Found an interesting tweet today courtesy of Marjie Knudsen, regarding the need to filter what commands our attention. Reminds me a bit of the APML (Attention Profile Markup Language) work I ran into as part of the highly-technical DataPortability.org. Marjie reference an article called Where Social Learning Thrives, written by Marcia Conner. Here is a section of the article that I focused on:'
'Yet in most classrooms, young people are prevented from helping each other learn and succeed... Part of why we are not better at helping one another learn and grow is that our attention is spread thin. There is so much going on... By choosing wisely where we place our attention, we have more attention and enthusiasm to give. Or as Clay Shirky put it at Web 2.0 Expo NY, "It's not information overload. It's filter failure."

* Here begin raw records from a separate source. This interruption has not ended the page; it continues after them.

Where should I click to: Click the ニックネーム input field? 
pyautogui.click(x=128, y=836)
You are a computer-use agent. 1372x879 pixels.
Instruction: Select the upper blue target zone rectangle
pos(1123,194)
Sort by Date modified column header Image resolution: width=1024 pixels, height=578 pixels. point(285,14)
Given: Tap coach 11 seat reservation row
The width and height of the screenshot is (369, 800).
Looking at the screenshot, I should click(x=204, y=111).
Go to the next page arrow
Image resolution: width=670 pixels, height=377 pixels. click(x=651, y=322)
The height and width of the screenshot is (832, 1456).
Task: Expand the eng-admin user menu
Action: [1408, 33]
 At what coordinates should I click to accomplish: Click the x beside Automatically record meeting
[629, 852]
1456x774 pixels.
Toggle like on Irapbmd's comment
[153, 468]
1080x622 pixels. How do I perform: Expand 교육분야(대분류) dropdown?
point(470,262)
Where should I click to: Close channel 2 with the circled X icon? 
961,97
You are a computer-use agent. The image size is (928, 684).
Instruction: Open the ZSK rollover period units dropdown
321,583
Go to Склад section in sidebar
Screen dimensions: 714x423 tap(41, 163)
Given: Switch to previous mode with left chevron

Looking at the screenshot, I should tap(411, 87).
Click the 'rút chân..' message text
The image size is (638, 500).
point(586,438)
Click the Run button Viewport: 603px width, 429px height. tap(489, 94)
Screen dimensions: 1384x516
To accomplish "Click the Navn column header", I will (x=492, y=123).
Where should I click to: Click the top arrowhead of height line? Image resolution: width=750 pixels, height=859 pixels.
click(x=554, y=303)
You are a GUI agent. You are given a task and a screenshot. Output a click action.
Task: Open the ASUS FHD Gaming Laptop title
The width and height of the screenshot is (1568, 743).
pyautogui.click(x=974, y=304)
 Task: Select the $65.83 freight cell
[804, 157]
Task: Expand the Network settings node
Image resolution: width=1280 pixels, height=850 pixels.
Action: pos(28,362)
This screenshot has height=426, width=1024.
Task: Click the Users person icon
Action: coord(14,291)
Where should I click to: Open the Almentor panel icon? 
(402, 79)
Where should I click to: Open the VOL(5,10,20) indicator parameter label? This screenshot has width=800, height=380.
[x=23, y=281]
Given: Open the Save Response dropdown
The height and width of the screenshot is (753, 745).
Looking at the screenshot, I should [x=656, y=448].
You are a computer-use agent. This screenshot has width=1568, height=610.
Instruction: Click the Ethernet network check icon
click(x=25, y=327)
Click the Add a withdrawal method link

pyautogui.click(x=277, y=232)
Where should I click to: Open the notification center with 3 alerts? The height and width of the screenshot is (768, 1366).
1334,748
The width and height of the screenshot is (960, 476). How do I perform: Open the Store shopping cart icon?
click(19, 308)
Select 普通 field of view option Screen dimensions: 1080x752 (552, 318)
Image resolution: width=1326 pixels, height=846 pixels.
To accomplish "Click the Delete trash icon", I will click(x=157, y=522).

Social learning is accelerated when we give our attention to individuals, groups and projects that interest and energize us. We self-select the themes we want to follow and filter out those that feel burdensome, all with impunity... It's the technology of social learning, and social media in general, that allows us to regulate our attention to those areas where we can gain the highest return on investment, and put our best contributions out into the world.'
While I don't disagree that there is certainly an exponentially increasing stream of data in the world today, I will add that there are also many more opportunities to focus on subjects of personal interest than ever before. However, to achieve this takes work.
Looking back on my life as a child, I don't remember having such challenges and opportunities. I firmly believe that a person who dedicates themselves to filtering would end up a better educated and smarter individual. My own personal set of tools includes using Google Reader to aggregate more than 1000 RSS feeds and then using social filtering, Yahoo Pipes and other tools to filter that information.